§ ASSIGNMENT
Rewrite everything from the line containing "coordinates (1234, 206)." down to the line containing "center [570, 553].", changing "Where is" to "What is the location of" and leaving all else as it is. Give back only those lines.

§ TASK INPUT
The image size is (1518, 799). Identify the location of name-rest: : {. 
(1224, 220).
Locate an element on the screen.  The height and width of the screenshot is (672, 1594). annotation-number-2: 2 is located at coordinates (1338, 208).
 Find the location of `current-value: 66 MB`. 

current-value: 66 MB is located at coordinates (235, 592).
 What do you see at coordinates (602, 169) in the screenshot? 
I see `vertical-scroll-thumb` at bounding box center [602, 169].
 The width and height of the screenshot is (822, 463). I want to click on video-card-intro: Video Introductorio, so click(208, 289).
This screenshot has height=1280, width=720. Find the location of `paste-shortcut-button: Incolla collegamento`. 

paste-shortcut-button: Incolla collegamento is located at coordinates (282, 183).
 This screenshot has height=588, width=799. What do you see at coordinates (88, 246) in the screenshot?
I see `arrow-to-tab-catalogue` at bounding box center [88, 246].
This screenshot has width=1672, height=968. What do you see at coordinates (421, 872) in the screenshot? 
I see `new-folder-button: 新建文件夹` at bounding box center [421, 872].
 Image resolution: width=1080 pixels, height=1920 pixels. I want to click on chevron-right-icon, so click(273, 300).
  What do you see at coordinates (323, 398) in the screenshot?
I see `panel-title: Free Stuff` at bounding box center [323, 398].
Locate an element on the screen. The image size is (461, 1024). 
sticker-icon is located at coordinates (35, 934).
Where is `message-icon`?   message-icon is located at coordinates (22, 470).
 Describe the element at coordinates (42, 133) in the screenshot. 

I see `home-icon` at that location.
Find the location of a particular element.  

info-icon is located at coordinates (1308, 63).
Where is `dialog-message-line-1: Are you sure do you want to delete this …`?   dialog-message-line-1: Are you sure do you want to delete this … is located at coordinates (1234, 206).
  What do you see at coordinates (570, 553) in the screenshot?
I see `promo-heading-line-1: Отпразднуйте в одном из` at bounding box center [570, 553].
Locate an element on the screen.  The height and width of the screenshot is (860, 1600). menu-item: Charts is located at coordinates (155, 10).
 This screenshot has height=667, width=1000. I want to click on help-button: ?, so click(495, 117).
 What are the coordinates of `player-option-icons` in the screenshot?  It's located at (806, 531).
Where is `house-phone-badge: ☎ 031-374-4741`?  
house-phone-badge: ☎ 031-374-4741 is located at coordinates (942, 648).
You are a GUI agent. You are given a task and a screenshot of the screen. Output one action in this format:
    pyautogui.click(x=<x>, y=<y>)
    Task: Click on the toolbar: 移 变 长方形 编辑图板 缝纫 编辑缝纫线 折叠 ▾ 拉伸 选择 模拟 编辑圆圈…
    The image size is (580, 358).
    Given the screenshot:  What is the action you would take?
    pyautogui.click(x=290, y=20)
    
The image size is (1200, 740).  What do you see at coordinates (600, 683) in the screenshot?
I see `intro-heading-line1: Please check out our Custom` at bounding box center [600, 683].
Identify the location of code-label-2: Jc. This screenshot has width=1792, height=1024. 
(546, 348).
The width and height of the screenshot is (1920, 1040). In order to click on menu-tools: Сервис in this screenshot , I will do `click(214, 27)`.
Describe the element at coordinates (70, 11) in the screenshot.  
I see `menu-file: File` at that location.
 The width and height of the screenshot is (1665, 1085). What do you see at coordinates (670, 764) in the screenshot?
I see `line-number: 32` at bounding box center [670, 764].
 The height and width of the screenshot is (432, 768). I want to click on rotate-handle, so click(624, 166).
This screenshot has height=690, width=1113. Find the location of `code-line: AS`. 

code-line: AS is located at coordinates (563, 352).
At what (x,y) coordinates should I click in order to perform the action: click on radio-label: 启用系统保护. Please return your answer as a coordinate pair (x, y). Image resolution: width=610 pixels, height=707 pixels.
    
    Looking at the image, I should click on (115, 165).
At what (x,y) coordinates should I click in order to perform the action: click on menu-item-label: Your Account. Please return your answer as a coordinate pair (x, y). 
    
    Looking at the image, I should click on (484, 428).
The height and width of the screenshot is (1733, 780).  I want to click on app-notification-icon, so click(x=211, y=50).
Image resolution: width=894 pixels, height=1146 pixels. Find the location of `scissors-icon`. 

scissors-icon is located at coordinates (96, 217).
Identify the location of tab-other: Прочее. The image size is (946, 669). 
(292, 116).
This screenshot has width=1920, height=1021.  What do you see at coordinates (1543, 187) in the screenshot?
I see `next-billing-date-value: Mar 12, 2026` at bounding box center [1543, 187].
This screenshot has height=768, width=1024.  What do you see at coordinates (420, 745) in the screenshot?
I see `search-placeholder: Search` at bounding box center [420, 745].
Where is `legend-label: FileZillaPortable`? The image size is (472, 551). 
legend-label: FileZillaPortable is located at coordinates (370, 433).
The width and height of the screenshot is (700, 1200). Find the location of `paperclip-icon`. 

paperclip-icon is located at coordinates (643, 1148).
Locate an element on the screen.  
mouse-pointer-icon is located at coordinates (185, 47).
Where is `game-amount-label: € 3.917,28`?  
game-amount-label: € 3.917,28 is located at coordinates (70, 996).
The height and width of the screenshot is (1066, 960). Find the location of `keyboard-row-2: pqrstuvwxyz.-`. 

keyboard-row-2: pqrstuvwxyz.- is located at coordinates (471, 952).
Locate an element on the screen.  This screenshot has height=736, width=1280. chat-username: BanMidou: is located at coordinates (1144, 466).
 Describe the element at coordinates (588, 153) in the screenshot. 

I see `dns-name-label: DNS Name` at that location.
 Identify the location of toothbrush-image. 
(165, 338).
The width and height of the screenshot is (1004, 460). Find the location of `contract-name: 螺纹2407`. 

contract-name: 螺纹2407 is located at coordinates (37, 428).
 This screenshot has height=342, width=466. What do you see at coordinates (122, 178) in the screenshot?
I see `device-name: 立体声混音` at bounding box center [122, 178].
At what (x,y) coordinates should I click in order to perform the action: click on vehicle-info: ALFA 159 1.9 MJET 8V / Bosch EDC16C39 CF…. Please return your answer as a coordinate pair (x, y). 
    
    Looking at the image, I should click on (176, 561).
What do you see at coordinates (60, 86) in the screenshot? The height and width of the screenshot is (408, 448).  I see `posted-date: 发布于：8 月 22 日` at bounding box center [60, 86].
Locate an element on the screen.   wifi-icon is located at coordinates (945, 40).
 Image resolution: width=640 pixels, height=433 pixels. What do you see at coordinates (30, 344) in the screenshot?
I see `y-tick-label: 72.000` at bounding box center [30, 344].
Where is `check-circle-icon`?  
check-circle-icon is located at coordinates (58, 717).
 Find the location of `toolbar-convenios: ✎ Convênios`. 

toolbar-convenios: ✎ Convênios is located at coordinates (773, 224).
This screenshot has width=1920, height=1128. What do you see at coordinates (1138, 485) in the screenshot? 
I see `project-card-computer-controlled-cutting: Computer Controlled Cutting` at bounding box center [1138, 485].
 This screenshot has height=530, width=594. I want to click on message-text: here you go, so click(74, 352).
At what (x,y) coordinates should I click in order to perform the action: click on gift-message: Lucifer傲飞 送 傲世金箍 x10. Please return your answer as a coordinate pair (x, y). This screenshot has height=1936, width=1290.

§ SOLVED PROBLEM
What is the location of `dialog-message-line-1: Are you sure do you want to delete this …`?   dialog-message-line-1: Are you sure do you want to delete this … is located at coordinates (1234, 206).
  What do you see at coordinates (570, 553) in the screenshot?
I see `promo-heading-line-1: Отпразднуйте в одном из` at bounding box center [570, 553].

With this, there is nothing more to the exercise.